Clyde 2 is an Independent Local Radio station based in Glasgow, Scotland, owned and operated by Bauer as part of the Greatest Hits Radio network. It broadcasts to Glasgow and West Central Scotland. 

As of December 2022, the station has a weekly audience of 166,000 listeners according to RAJAR.

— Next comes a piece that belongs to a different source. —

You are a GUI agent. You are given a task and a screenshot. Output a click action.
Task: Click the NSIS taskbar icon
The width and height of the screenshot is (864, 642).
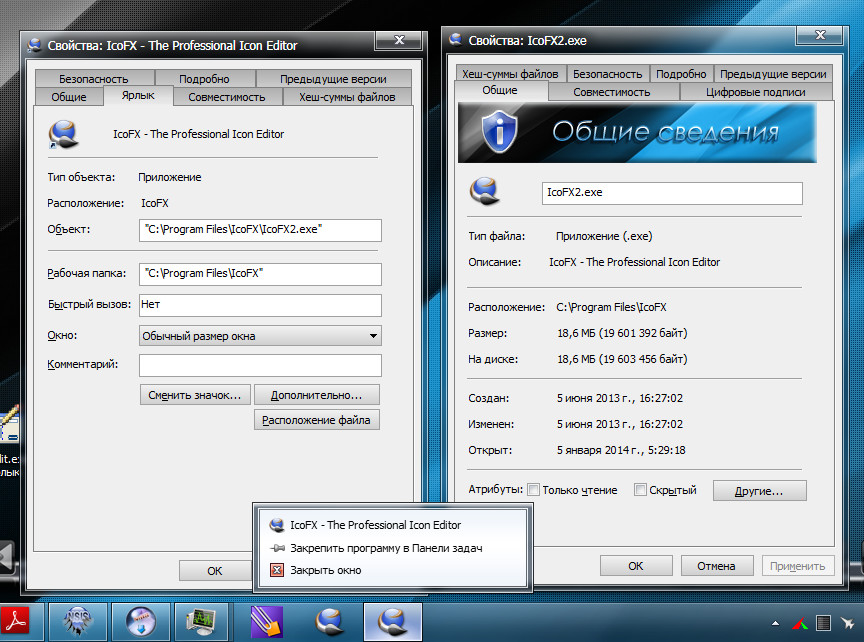pyautogui.click(x=78, y=622)
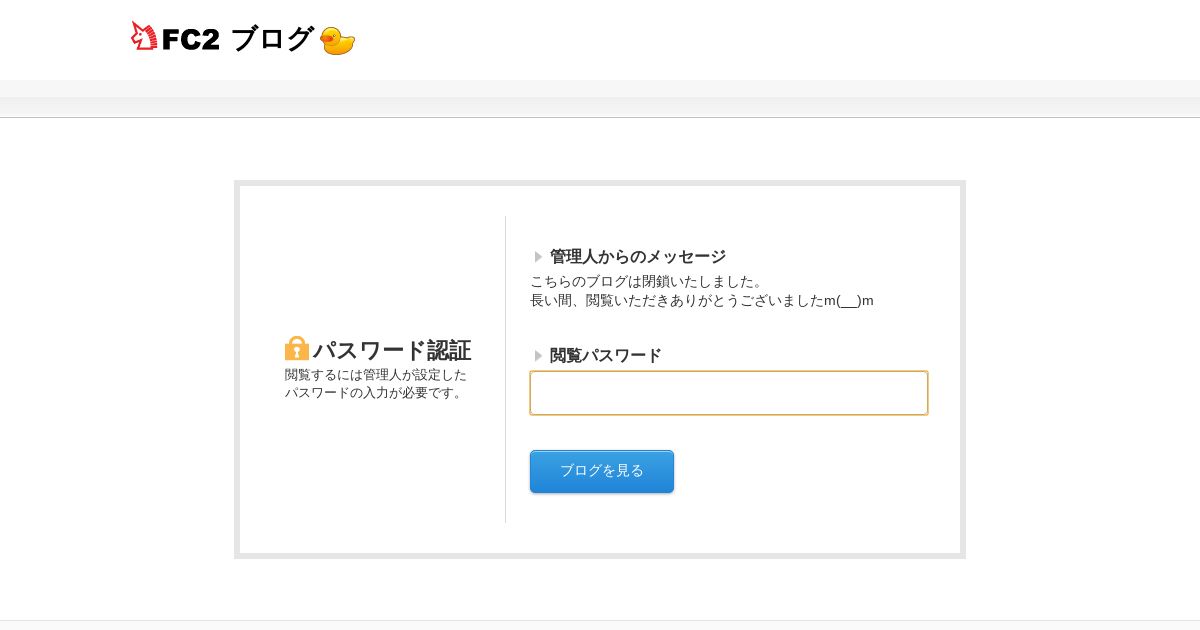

The station is due to be rebranded to Greatest Hits Radio Glasgow and the West on 3 April 2023.

Programming
Most of Clyde 2's programming is produced and broadcast from the station's Clydebank studios and carried on Greatest Hits Radio's network of locally branded Scottish stations. Some weekend output is produced by Tay 2 in Dundee and Forth 2 in Edinburgh. Occasional programming is produced and broadcast from MFR 2 in Inverness, Northsound 2 in Aberdeen and West Sound in Ayrshire and Dumfries and Galloway

Some off-peak output is produced from GHR's Birmingham, Nottingham, London and Manchester studios and broadcast on both networks in Scotland and England.

News
Clyde 2 broadcasts local news bulletins hourly from 6am to 7pm on weekdays and from 7am to 1pm at weekends. Headlines are broadcast on the half hour during weekday breakfast and drivetime shows, alongside sport and traffic bulletins.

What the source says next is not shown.